**AIM OF THE EXERCISE**
A line belongs in the answer if it contains "color"; copy every such line from the entries below.

Saved data entries:
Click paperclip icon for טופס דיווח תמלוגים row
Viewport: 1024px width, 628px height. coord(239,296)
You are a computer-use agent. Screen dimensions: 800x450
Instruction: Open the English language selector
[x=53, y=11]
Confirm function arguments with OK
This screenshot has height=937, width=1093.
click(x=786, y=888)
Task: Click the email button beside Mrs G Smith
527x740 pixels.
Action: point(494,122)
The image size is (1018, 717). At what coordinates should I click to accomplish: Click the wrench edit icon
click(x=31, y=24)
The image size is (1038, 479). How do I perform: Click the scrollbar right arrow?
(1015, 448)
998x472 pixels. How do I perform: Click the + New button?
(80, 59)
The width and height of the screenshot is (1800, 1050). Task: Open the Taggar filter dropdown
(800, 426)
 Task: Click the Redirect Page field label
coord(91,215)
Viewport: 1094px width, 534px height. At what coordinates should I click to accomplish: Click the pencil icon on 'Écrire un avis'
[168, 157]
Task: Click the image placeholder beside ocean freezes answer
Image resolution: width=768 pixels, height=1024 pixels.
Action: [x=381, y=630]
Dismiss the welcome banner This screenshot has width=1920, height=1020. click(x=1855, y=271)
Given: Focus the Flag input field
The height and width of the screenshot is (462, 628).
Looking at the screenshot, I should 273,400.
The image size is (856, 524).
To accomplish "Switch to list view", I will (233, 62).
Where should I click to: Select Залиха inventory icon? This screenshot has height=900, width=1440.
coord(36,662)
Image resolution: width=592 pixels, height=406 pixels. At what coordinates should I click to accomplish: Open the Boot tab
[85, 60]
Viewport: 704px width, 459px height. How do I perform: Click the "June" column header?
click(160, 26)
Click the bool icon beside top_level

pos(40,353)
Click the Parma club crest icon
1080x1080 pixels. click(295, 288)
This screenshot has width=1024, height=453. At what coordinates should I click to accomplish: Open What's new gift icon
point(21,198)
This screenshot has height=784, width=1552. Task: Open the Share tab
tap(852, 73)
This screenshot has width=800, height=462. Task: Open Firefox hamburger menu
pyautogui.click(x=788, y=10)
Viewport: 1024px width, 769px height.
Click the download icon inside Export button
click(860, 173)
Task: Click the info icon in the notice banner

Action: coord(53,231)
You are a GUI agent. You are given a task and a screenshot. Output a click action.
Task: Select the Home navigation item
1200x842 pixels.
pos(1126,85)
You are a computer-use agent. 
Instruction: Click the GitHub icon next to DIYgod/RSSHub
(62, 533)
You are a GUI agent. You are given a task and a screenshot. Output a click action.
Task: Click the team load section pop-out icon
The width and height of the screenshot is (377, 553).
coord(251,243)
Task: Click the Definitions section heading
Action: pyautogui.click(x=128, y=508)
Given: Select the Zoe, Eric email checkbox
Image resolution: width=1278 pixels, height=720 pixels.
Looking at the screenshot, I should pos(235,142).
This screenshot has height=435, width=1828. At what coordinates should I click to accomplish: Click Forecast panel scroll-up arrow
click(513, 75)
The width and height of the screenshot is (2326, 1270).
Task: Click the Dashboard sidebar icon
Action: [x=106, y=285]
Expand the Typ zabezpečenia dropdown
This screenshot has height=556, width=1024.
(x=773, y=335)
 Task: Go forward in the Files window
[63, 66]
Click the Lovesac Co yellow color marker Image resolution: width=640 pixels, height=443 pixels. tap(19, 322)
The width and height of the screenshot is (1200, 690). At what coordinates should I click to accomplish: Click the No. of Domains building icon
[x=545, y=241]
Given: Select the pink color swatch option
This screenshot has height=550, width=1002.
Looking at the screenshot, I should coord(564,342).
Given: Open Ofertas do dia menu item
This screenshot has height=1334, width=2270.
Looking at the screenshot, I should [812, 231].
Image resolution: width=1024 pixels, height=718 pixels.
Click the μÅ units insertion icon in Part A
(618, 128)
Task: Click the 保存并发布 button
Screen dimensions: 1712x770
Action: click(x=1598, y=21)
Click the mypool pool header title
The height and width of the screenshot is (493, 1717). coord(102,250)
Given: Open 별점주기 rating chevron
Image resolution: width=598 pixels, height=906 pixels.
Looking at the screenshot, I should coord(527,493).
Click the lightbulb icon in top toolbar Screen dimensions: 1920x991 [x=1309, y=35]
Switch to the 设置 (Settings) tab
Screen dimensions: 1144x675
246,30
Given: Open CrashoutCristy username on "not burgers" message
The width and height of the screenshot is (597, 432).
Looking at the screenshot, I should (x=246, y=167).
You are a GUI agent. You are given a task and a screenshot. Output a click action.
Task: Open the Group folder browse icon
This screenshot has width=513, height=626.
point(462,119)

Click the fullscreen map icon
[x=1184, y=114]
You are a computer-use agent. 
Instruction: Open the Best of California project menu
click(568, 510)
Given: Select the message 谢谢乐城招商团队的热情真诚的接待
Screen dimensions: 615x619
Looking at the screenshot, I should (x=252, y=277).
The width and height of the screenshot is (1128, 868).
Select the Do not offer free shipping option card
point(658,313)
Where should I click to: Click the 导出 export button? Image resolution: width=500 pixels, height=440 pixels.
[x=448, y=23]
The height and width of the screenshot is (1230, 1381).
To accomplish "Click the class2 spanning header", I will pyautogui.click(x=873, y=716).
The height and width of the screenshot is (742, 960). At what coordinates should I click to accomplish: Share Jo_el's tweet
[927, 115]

**OUTPUT OF THE TASK**
Click the Lovesac Co yellow color marker Image resolution: width=640 pixels, height=443 pixels. tap(19, 322)
Given: Select the pink color swatch option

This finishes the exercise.